2April continues the positive trend ...

Last month, we spoke about a solid first quarter for worldwide air cargo. The industry will be pleased to see this trend continue. April 2014 showed a volume growth of 6.3% year-over-year (YoY), a little below the growth for Q1 (+6.8%). Yield in USD was only 0.2% lower than in March, and 1.5% lower YoY. Revenues in April stood firm: whereas they had grown YoY by 4% (in USD) in Q1, in April they grew by almost 5%.

North America clearly stood out in April. Outgoing volumes grew by 10% YoY, thanks to strong business to Europe and Asia Pacific; incoming by 9%. Asia Pacific continued its recovery through volume growth of 9% YoY, mostly through export growth to Europe and North America; it also showed a yield increase over March. However, business within the Asia Pacific area hardly improved. Europe showed the least growth in outgoing (2% only), but the most in incoming cargo (+9%), the latter accompanied by yield growth compared to March. Africa was the other region showing an improvement in yields for incoming business.

Expectations for the full year being upbeat, one wonders where business will increase most. Some say that the newer air cargo markets are in decline after spectacular growth earlier on. Do the actual figures corroborate such views? Since recent past performance may well be an indicator for future developments, WorldACD arbitrarily drew a circle of 500 km around a number of top origin cities, and compared 2013 with 2012 for each of these catchment areas (“C.A.”), taking outgoing and incoming air cargo together.

In Europe, the catchment areas (“C.A.”) around Amsterdam, Brussels, Paris and Frankfurt overlap to a fairly large extent. Not surprisingly, they show a similar growth of around 3%. The C.A.-Milano shows +5% and the C.A.-Istanbul +10% (and even +20% compared to 2010). Note that the C.A.’s around the top European cities are the world’s largest C.A.’s in volume.

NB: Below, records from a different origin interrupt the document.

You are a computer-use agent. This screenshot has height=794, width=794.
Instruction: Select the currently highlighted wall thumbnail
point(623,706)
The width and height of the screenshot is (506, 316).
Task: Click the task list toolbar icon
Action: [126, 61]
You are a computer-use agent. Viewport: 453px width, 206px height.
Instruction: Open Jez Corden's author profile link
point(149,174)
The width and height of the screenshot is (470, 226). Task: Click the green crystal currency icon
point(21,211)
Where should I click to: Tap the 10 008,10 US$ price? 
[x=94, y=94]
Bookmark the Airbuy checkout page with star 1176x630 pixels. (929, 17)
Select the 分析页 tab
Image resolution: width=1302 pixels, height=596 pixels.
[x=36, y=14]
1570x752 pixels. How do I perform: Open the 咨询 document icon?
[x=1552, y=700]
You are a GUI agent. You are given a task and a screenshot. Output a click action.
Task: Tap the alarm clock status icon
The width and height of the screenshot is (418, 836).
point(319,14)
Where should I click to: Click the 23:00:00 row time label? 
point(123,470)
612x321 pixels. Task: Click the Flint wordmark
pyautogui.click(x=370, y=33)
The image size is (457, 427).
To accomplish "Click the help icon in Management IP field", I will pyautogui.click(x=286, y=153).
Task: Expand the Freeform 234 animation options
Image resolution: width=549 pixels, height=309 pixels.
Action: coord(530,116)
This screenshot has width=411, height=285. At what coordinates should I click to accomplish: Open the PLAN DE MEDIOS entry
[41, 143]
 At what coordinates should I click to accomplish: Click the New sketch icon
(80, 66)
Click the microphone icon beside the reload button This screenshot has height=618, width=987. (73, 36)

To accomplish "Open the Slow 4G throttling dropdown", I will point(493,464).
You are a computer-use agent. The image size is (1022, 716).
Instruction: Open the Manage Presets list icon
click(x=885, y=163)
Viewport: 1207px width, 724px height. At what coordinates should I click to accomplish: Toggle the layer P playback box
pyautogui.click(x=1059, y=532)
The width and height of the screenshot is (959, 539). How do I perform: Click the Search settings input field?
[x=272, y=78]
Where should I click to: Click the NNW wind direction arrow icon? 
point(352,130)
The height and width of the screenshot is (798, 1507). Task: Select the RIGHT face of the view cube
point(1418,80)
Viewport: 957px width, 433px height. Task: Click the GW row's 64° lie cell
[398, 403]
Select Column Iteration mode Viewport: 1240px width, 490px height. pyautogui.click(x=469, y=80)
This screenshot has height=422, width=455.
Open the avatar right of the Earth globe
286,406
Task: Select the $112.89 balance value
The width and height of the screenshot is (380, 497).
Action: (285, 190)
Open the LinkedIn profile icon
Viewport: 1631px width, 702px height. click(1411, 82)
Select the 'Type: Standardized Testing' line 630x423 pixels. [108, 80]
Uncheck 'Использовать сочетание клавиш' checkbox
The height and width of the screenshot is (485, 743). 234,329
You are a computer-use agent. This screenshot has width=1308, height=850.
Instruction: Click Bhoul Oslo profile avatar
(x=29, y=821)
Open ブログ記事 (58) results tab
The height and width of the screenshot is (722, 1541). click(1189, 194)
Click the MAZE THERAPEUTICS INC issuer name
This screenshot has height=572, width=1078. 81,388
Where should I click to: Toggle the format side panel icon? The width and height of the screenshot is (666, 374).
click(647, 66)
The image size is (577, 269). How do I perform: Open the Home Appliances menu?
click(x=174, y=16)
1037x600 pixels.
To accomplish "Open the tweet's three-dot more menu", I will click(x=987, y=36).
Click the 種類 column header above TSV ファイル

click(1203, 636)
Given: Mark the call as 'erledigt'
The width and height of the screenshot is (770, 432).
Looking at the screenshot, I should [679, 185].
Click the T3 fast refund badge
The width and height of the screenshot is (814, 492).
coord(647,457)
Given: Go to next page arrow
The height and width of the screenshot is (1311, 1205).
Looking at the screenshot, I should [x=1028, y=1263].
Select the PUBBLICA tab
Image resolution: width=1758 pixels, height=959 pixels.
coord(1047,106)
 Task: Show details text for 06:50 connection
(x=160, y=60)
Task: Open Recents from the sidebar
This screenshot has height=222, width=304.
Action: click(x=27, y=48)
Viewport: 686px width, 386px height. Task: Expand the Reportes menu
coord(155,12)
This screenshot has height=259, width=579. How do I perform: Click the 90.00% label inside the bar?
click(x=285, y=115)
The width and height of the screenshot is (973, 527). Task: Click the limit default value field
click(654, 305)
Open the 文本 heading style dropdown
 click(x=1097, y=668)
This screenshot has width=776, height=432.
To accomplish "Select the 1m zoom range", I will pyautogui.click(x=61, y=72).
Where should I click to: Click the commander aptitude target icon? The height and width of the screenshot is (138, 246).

In the United States, the C.A.’s Chicago and New York contracted for the past three years. The C.A.’s Miami, Los Angeles and Atlanta hovered around 1% to 2% growth. The picture was starkly different in the Middle East and South Asia, where the top C.A.’s around Dubai, Delhi and Dhaka grew by 6%, 6% and 17% respectively YoY. Nairobi and Quito showed opposing results, the former hardly growing in 2013, the latter - although still relatively small - leading the growth tables for Latin America with +14% compared to 2012.

In the largest air cargo market, Asia Pacific, Seoul and the Pearl River Delta grew by 9% and 2% respectively (the city Guangzhou grew by 19%). Other big Asian air cargo centers stayed below the worldwide growth of 1.9%. Looking at the largest C.A. for each of the six regions worldwide, business to and from these 6 C.A.’s together accounts for 67% of worldwide volumes in 2013. This is lower than in 2011 (68%), indicating growth of the newer air cargo markets.

In conclusion: the big centers in Europe and MESA did better than average in 2013. Most of them look set for doing the same in 2014. The main centers in the USA do much better in 2014. The same goes for the Pearl River Delta, whilst Tokyo/Osaka is rebounding from the slump ex Japan. Nairobi also moves again. Lastly, a number of the newer cargo centers continue to climb the ladder: think of Oslo, Manila, Ho Chi Minh City, Quito and Karachi.